For the broadband data, I went to the FCC, which provides broadband speed data broken out by state and type (e.g. fixed vs. wireless). I had hoped to use actual observed speeds but the columns that were supposed to contain that data were blank, so I had to settle for maximum advertised speeds (which, as you probably know, tend to be quite optimistic). For the income data, I used the New York State census results from 2010. Despite some inconsistencies in format, both data sets contained a 5-digit FIPS number, which is used to identify census tracts. Using R, I merged the two sets using the FIPS number.
Before I went any further, I decided to do a bit of analysis. I went ahead and created a plot of income vs. wireless download speed:

As you can see, the data separated pretty cleanly into “buckets”. That’s because advertised broadband speeds generally tend to be whole numbers—most carriers will advertise 8Mbps down as opposed to, say, 8.43Mbps. I ran a jitter on this graph but that didn’t make it any easier to read. So I went ahead and plotted a linear regression line on the graph:

As you can see, the linear regression line shows a positive correlation between income and broadband speed. But is the relationship legit? Here’s the summary stats that R gave me on the regression line:
Call:
lm(formula = newmerged$wirelessdl ~ newmerged$income)
Residuals:
Min 1Q Median 3Q Max
-6.0631 -1.7524 0.1637 1.8632 4.4579
Coefficients:
Estimate Std. Error t value Pr(>|t|)
(Intercept) 4.019e+00 2.389e-02 168.2 <2e-16 ***
newmerged$income 8.262e-05 6.350e-07 130.1 <2e-16 ***
—-
Signif. codes: 0 ‘***’ 0.001 ‘**’ 0.01 ‘*’ 0.05 ‘.’ 0.1 ‘ ’ 1
Residual standard error: 1.992 on 217558 degrees of freedom
Multiple R-squared: 0.07219, Adjusted R-squared: 0.07219
F-statistic: 1.693e+04 on 1 and 217558 DF, p-value: < 2.2e-16
Based on my extremely rudimentary understanding of statistics, that really low P-value (2.2e-16) suggests that this correlation is probably the real deal.
After establishing the connection between income and speed, I decided to visualize the data using CartoDB. I fed my data into CartoDB and had CartoDB resolve geocodes (latitude and longitude) from the city names in the income data. I’m guessing that they simply make a call to the Google Maps API for each point, in order to get the geodata.

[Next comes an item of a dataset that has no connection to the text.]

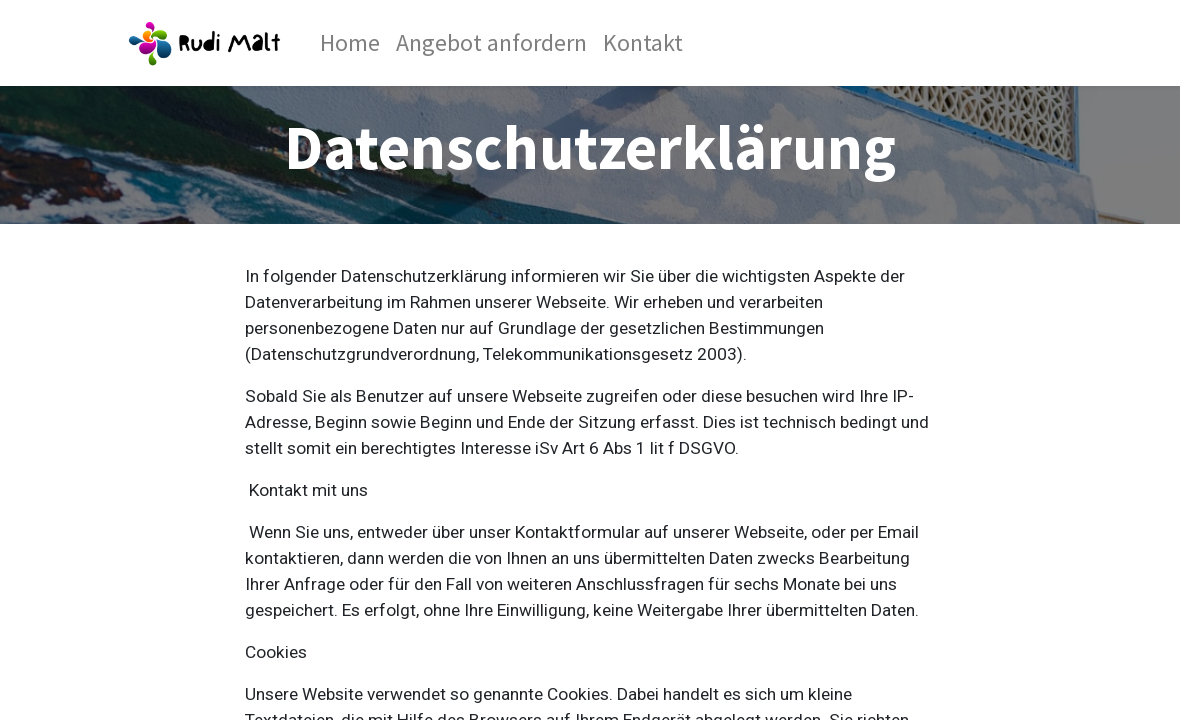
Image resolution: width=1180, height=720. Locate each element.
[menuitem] (350, 43)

Finally, I plotted all of the points on the map and used CartoCSS to style the map, which took a lot longer than I had anticipated. Not only are there two variables for each row in the table (income and download speed) but for many locations on the map, there are multiple data points, as most areas are served by multiple wireless providers. I tried to tweak the styles in such a way that would make the relationship between the variables clear, which was pretty challenging. Here is the end result.
After finishing the map, I realized that it might have made more sense to just display the highest download speed for each point rather than all of the various speeds, just to make the map a bit more readable. I decided to go back to R and limit the data to just the fastest download speed for each census tract. In order to do this, I used a command in the “plyr” library called “ddply”:
fcc4 = ddply(fcc3,~FIPS,function(x){x[which.max(x$fcc2.maxaddown),]})
Currently, R is chugging along, trying to apply that function to my 340,144 rows of data. After that’s done, I’ll have to feed the new table to CartoDB and have it re-geocode all of the data, which could also take a while. I’ll update this post if I’m able to finish the second map in time—it would be nice to see them side-by-side to see which one is more readable.